Le rectangle était barré en haut de lettres en bambou brisé : KUNG-FU, LE COUP MORTEL. En dessous, un énorme poing sanglant semblait crever le papier sur lequel la pub était imprimée. Au-dessus, le visage du propriétaire du poing. Un Chinetoque aux cheveux longs, le front ceint d’un bandeau, la bouche ouverte sur le cri-qui-tue. De chaque côté du poing, deux autres Chinois engagés dans un combat à mort. En bas de la pub, deux globes oculaires flottant dans une flaque de sang fixaient le poing. Albert connaissait chaque éclaboussure rouge par cœur.

Stony se leva à neuf heures, comme il l’avait promis. A huit heures cinquante-cinq, Albert attendait dans l’encadrement de la porte, une tasse de café à la main, comme un domestique.

A neuf heures et demie, ils étaient dans le vestibule et Stony comptait son argent. Ils entendirent Marie se lever. Stony regarda la porte de la chambre de ses parents, les tripes nouées par la colère. Quand il se retourna, Albert avait disparu.

Pendant qu’ils attendaient le métro, Albert glissa machinalement la main dans celle de son frère. Normalement, Stony aurait trouvé que c’était un truc de pédé, mais Albert était son petit frère. En plus, il aimait le contact de la main d’Albert, toujours chaude et sèche. Il aimait aussi l’odeur de sa tête. Chaque fois qu’ils luttaient ou chahutaient, Stony collait toujours son nez le plus près possible de la tête d’Albert, même si ses cheveux lui entraient dans les narines. La tête d’Albert sentait le talc. Stony aimait son frère, truc de pédé ou non.

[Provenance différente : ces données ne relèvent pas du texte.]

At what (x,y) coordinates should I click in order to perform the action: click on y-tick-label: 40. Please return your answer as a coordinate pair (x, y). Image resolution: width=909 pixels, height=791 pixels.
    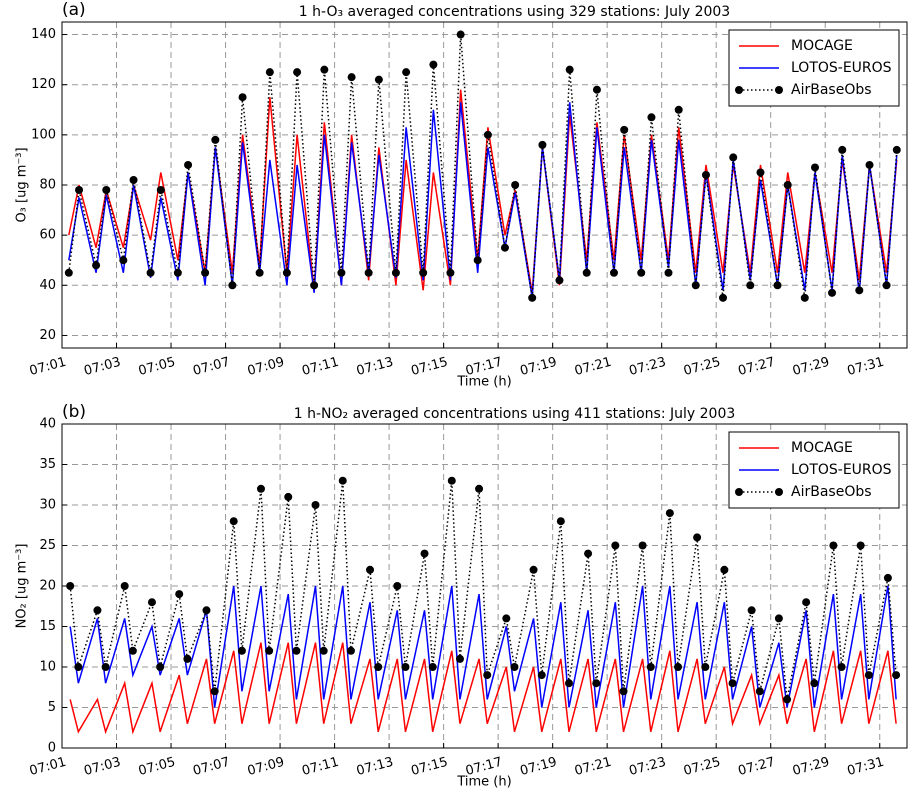
    Looking at the image, I should click on (48, 424).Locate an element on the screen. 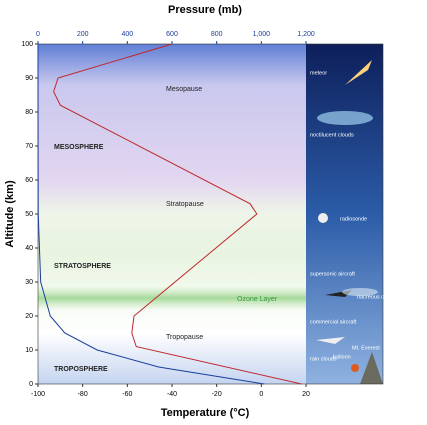 The image size is (427, 425). y-tick-label: 70 is located at coordinates (29, 146). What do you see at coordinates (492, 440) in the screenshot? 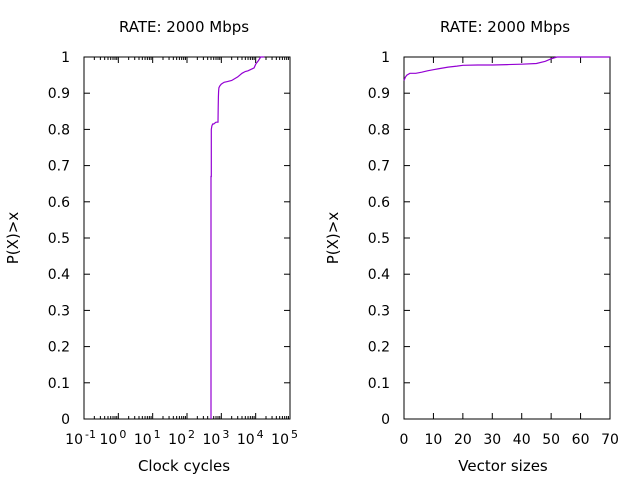
I see `x-tick-label: 30` at bounding box center [492, 440].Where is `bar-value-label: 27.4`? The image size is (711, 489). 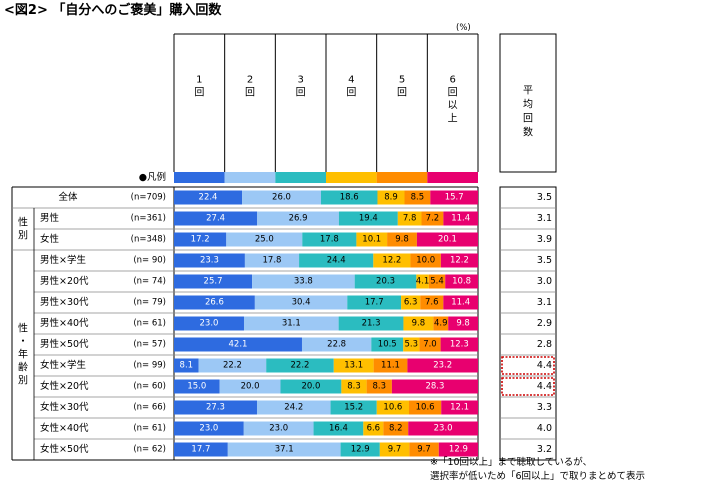 bar-value-label: 27.4 is located at coordinates (216, 219).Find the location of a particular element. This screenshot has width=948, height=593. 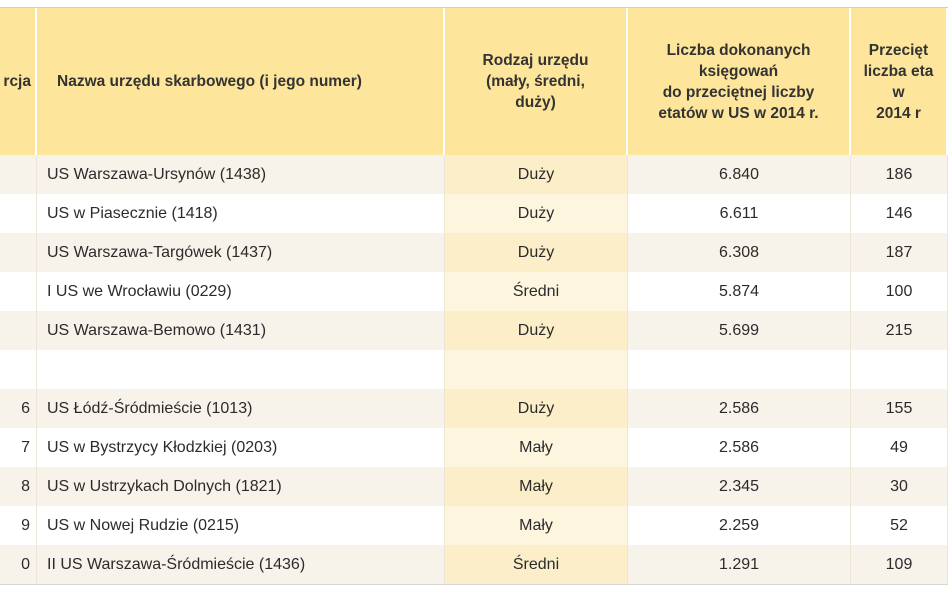

header-line: Rodzaj urzędu is located at coordinates (536, 60). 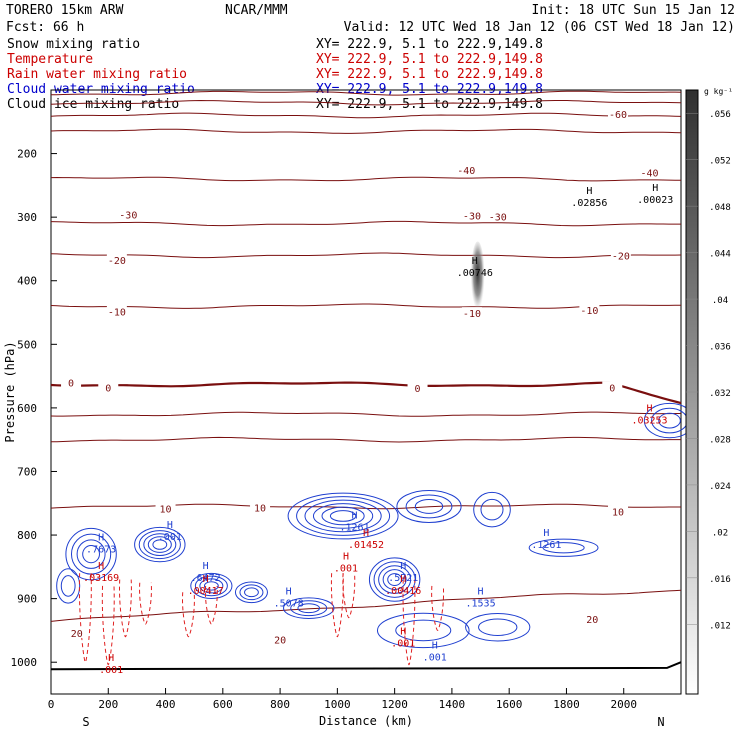 What do you see at coordinates (366, 721) in the screenshot?
I see `x-axis-label: Distance (km)` at bounding box center [366, 721].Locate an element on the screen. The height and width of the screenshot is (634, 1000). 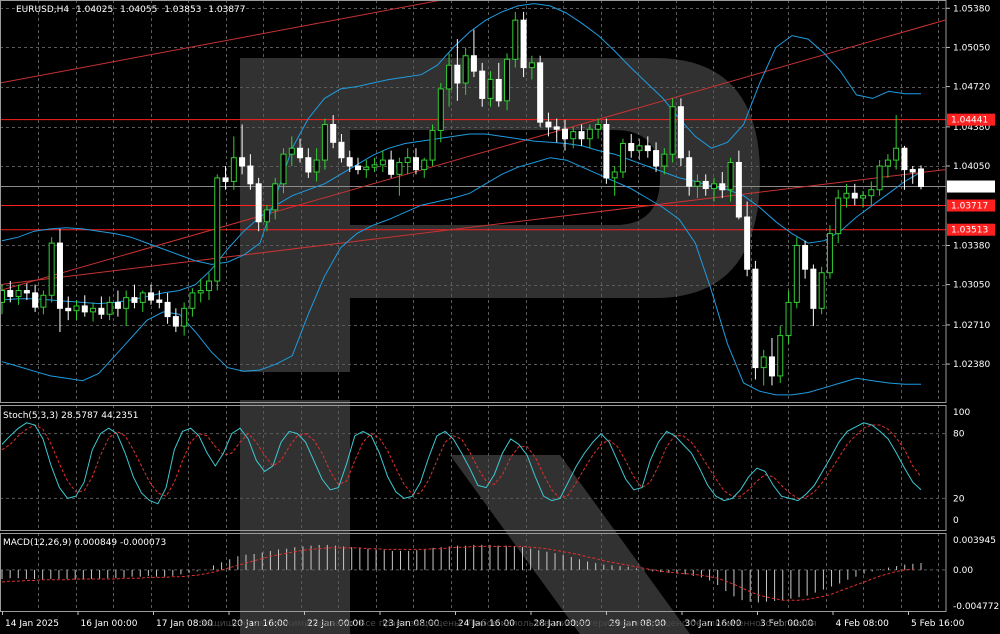
price-tick-label: 1.04050 is located at coordinates (972, 167).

La sortie du métro débouchait au milieu d’une douzaine de cinémas sordides. Albert avait les yeux écarquillés d’excitation. Il n’était jamais venu à Times Square sans ses parents. Stony fut sidéré par la racaille qui y traînait. Des mecs en robe, de jeunes tapineurs crados remuant leurs couilles, la main dans la poche, faisaient baisser les yeux aux vieux types devant les cinémas ; de grands Noirs maigres en costume vert-jaune de proxo ou en blouson jaune de chantier, des poivrots, des toxicos, des solitaires. Il était dix heures, un samedi matin et l’endroit chauffait déjà.

— Putain de merde ! lâcha Stony, qui n’était pas venu là depuis des années.

Albert riait, claquait des mains.

— Regarde tous ces cinés !

— Pas besoin de ciné. J’ai jamais vu autant de monstres de ma vie.

Stony observait avec fascination un jeune Portoricain de douze ou treize ans qui se tenait devant un Orange Julius. Il avait des cheveux noirs longs et gras maintenus par un bandana rouge, un visage sombre aux traits durs. Soudain, Stony se rendit compte que l’ado lui rendait son regard et il agita la tête pour signifier « Non, pas mon genre », et saisit la main d’Albert. Le garçon ricana. Décontenancé, Stony lâcha la main d’Albert puis la reprit aussitôt en criant :

— C’est mon frère, nom de Dieu !

Ils arrivèrent devant le cinéma une heure avant l’ouverture du guichet. Albert aurait voulu attendre là, mais Stony l’entraîna plus loin.

— Viens, je t’emmène au resto.

Une fois à l’intérieur de la cafétéria à distributeurs automatiques, Stony donna une poignée de pièces à son frère et lui dit de prendre ce qu’il voulait. Albert revint un quart d’heure plus tard avec sur son plateau une orangeade, un muffin à la farine de maïs et une saucisse chaude reposant sur un lit ovale de haricots à la sauce tomate. Stony avait choisi un café et un gâteau fourré à la confiture de prune.

— T’es déjà venu ici ? demanda-t-il.

— Une fois, avec maman, quand j’avais six ans, répondit Albert.